> [TEXT SHOWN]:

-------

FACTUAL AND PROCEDURAL BACKGROUND
¶2. On August 8, 2019, the City of McComb Police Department officers responded to a shooting. At the scene, the officers found Brown lying on the ground with a gunshot wound. The officers handcuffed Brown and did not administer aid to his wound. Brown was later taken to a hospital where he died from his injury. On June 12, 2020, Brown's mother, Barnes, filed a claim against the City of McComb and the City of McComb Police Department (collectively, McComb). She claimed that the police failed to provide life-saving measures and prevented paramedics from entering the scene, leading to Brown's death.
¶3. On August 13, 2020, Deputy City Clerk Nacole Garner was served with the complaint and summons. McComb failed to timely answer or otherwise defend Barnes’ complaint. On September 22, 2020, Barnes filed her application for a clerk's entry of default against the defendants, and the trial clerk docketed an entry of default against McComb. The next day, September 23, 2020, Barnes filed her motion for default judgment. On October 1, 2020, Barnes set the default judgment motion for a hearing and sent a notice of hearing to the defendants, which contained a certificate of service to the defendants. The hearing was held on October 14, 2020, and after hearing Barnes’ counsel's argument and reviewing the record, the trial court granted Barnes’ motion for default judgment and scheduled a hearing on damages. On October 16, 2020, Barnes’ filed a notice of hearing on damages to take place on November 5, 2020.
¶4. At the damages hearing, Barnes was the first witness to testify. Barnes testified that her thirty-three-year-old son, Demarcus Brown, died and that his cause of death was “multiple gunshot wounds, respiratory arrest, and exsanguination.” Barnes explained that the McComb police arrived at the scene, but Brown “laid there for [a] long period[ ] of time on the ground with ․ nobody doing [any]thing to ․ save his life.” The trial court entered an order granting a default judgment against the defendants and granting an award of damages to Barnes.
¶5. Several writs of garnishments were issued in order for Barnes to collect the damages. On March 22, 2021, McComb moved to set aside the judgment for two reasons. First, Barnes “failed to strictly comply with the notice requirement of the Mississippi Tort[ ] Claim Act ․ [and] are statutorily barred from maintaining th[e] action against the City.” Second, the motion should be “decided on the merits.” In its motion, McComb attached Mayor Quordiniah Lockley's affidavit as an exhibit. Mayor Lockley's affidavit explained that he “never received a copy” of the notice of hearing for default judgment and that “neither [he] nor anyone else in [his] office ․ was aware that a default judgment had been entered or that a default judgment hearing was taking place on November 5, 2020.” He also stated, “The claimants did send a copy of the notice of claim to [him], which [he] sent to Dirkland Smith, the city administrator at the time. Dirkland Smith emailed the notice of claim to the City's insurance carrier and then sent the notice of claim to the city clerk.”

-------

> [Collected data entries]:
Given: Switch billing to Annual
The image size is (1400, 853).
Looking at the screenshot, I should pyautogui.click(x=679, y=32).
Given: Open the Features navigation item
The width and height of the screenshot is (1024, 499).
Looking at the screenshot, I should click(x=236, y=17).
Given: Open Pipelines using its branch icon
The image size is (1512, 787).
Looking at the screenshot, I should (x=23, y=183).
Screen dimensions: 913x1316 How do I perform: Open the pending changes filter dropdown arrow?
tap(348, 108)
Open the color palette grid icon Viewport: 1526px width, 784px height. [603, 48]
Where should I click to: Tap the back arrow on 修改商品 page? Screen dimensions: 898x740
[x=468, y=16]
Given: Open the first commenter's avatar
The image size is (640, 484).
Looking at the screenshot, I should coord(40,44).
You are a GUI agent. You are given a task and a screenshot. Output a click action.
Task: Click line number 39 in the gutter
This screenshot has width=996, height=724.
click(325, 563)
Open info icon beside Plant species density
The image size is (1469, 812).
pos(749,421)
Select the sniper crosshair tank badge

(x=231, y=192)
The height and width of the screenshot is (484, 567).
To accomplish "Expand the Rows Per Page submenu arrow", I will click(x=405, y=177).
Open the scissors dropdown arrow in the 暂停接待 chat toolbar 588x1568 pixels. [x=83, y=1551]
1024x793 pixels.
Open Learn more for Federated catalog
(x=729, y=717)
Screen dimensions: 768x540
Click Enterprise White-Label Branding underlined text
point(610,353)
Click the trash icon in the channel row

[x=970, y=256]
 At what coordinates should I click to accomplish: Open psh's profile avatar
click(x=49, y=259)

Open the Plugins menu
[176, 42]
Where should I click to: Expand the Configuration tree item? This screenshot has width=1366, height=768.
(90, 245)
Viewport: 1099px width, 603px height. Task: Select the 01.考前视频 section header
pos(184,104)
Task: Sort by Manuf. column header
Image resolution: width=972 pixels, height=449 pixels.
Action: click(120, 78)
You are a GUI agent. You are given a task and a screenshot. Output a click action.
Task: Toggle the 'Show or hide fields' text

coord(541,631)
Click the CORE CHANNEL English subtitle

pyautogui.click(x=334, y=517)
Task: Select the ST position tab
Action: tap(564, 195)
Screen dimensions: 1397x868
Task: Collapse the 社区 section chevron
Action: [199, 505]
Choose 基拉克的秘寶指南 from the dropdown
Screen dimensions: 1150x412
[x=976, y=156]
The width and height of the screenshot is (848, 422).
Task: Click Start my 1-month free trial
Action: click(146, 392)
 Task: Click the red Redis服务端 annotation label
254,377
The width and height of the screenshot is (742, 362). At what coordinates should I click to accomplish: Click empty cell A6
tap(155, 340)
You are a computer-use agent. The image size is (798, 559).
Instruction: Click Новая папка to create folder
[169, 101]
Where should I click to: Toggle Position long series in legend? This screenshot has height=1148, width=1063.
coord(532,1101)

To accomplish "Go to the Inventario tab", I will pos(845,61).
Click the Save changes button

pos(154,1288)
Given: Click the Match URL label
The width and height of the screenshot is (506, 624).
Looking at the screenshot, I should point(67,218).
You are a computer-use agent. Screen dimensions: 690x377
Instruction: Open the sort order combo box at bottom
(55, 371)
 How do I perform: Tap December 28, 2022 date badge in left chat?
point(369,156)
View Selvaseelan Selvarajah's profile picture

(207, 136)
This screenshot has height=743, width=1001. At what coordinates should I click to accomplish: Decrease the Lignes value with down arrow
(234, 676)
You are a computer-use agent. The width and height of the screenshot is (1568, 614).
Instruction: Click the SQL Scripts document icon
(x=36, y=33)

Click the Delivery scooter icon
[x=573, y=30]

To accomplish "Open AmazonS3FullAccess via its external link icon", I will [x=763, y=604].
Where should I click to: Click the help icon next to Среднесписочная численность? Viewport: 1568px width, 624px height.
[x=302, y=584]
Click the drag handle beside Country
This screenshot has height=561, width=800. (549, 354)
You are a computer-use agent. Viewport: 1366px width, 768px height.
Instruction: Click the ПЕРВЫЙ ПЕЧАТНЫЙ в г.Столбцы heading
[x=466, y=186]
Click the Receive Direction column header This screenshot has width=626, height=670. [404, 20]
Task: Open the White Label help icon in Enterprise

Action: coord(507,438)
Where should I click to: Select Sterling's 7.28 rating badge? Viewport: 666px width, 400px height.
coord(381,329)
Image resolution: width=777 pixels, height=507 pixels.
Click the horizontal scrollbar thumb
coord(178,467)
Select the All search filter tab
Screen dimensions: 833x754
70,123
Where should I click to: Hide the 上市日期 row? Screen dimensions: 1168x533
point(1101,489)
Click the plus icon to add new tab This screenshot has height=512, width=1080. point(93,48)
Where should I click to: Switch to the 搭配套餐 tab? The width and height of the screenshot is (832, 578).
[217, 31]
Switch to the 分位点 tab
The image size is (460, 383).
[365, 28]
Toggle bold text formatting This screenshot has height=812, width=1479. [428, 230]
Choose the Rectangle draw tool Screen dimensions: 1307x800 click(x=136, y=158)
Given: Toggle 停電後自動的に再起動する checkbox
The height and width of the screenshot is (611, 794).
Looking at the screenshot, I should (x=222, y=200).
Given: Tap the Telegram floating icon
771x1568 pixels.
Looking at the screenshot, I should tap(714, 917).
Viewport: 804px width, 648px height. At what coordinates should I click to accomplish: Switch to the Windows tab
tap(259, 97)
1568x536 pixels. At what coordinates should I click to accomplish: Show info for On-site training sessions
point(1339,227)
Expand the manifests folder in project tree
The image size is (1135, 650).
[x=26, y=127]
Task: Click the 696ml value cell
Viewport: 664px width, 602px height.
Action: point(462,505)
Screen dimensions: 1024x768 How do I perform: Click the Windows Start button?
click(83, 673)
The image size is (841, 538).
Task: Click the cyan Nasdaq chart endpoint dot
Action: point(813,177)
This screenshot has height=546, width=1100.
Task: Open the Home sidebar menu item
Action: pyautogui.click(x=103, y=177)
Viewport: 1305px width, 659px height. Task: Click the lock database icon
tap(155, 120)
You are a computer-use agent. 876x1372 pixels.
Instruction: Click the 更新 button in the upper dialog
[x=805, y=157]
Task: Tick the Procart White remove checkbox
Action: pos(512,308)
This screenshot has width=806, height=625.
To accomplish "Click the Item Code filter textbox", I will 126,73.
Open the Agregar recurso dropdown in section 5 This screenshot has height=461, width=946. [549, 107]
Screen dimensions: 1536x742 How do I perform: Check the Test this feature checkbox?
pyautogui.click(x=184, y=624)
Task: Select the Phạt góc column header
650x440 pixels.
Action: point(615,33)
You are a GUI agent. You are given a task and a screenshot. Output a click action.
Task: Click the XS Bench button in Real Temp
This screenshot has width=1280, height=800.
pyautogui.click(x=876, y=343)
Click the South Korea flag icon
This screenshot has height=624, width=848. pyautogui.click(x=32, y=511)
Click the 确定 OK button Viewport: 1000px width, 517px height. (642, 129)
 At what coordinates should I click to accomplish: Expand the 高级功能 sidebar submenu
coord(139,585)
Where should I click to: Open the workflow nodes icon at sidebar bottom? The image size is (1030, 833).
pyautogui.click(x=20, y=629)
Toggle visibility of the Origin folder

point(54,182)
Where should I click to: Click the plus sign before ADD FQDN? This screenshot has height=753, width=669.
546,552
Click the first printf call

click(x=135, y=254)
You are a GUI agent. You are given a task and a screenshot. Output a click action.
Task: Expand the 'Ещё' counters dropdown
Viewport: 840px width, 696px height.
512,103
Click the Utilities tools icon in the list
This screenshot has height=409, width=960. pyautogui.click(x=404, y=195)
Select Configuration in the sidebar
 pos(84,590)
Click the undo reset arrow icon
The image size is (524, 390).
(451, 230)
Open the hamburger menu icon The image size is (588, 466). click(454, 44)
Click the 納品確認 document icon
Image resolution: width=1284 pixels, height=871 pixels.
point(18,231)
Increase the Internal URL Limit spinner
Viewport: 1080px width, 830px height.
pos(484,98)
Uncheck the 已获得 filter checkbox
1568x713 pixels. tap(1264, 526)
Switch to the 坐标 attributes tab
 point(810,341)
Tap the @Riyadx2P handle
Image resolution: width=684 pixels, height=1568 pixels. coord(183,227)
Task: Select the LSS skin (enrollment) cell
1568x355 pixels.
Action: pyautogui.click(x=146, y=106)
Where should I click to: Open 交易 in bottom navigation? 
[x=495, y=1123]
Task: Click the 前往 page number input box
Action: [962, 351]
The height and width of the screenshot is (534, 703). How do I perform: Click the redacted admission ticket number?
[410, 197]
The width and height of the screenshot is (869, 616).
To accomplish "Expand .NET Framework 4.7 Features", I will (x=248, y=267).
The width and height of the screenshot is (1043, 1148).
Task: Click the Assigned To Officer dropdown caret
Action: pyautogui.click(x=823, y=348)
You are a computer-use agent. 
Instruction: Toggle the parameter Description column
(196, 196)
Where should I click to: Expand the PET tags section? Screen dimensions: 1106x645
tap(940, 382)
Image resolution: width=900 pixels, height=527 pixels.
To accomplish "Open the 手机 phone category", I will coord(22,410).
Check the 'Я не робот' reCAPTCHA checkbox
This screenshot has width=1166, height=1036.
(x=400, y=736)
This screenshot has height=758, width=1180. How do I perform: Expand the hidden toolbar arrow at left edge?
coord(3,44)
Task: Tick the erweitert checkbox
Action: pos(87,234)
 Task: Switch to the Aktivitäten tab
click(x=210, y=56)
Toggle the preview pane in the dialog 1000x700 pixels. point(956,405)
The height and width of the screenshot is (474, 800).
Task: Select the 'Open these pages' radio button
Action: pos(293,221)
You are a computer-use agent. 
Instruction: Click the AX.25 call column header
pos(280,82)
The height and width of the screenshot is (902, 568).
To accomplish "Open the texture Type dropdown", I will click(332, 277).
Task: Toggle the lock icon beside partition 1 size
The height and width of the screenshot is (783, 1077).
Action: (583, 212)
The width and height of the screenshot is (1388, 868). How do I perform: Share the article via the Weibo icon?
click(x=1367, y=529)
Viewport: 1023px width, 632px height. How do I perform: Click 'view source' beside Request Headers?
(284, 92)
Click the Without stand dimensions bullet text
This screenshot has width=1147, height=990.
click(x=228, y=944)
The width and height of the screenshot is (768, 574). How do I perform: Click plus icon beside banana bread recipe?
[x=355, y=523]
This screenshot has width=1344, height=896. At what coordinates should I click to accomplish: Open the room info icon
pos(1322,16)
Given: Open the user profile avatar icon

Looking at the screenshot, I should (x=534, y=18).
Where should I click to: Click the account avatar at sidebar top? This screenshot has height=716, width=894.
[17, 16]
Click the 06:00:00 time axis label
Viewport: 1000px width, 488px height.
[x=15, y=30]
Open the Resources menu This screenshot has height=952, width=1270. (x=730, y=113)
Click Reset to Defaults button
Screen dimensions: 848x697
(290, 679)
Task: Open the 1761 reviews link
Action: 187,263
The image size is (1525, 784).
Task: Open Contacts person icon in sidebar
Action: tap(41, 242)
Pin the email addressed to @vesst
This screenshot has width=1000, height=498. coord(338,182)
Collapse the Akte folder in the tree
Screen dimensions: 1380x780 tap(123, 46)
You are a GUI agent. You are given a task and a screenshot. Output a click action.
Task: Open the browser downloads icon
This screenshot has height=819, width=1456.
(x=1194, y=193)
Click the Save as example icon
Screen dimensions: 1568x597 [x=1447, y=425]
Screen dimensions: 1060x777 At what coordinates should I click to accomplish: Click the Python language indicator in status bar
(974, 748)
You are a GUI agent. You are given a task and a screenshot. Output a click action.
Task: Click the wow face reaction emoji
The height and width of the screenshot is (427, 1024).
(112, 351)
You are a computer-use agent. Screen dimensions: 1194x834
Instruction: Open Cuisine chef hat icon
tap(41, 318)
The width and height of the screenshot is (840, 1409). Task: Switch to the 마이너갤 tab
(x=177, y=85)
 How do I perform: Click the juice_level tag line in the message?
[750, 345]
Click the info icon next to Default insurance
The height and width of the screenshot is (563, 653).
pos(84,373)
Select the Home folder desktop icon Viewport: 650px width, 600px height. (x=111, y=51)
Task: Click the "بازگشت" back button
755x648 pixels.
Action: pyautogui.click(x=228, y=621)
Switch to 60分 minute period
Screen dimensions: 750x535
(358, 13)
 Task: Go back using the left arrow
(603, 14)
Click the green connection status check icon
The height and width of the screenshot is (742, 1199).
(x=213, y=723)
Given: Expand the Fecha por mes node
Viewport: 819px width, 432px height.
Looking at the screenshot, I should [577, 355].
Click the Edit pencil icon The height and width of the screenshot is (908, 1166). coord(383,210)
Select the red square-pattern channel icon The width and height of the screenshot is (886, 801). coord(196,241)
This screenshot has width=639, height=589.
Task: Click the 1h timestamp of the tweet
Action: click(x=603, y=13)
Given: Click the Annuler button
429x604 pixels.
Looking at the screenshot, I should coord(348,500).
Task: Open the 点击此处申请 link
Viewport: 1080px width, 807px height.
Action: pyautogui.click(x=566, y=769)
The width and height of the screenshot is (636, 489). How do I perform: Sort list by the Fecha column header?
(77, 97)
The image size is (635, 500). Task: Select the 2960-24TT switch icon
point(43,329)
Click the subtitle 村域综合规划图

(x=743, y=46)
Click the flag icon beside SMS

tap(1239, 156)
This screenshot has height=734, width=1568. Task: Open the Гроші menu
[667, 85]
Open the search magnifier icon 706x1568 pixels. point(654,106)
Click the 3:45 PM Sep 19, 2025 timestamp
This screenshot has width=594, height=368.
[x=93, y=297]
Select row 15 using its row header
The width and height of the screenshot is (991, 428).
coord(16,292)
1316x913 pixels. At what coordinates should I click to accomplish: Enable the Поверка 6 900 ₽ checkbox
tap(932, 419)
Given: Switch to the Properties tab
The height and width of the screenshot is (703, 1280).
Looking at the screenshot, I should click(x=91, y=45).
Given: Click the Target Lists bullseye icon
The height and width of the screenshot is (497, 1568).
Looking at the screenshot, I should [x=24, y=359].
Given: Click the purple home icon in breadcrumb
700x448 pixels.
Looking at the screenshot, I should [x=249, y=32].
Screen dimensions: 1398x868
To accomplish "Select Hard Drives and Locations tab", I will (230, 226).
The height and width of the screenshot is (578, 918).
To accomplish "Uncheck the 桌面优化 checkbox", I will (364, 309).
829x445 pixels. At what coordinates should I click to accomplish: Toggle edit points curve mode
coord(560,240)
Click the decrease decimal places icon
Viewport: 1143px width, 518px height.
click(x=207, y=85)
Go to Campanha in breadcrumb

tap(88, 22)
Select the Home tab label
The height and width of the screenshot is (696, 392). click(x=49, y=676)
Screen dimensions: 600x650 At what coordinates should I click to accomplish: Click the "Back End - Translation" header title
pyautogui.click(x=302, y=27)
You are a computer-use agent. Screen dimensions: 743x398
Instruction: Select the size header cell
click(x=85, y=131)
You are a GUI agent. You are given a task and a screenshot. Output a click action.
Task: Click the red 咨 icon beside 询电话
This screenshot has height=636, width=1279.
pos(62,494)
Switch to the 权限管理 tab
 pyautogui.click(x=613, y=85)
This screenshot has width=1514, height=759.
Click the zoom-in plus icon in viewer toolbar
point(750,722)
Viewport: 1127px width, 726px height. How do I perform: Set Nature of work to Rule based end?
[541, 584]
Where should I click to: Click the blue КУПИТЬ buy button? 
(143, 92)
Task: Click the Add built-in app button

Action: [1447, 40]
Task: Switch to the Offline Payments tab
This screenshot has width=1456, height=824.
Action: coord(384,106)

-------

Quote the case background above word for word, from "FACTUAL AND PROCEDURAL" up to and including "to Brown's death.".

> [REPLY TO THE EXERCISE]:
FACTUAL AND PROCEDURAL BACKGROUND
¶2. On August 8, 2019, the City of McComb Police Department officers responded to a shooting. At the scene, the officers found Brown lying on the ground with a gunshot wound. The officers handcuffed Brown and did not administer aid to his wound. Brown was later taken to a hospital where he died from his injury. On June 12, 2020, Brown's mother, Barnes, filed a claim against the City of McComb and the City of McComb Police Department (collectively, McComb). She claimed that the police failed to provide life-saving measures and prevented paramedics from entering the scene, leading to Brown's death.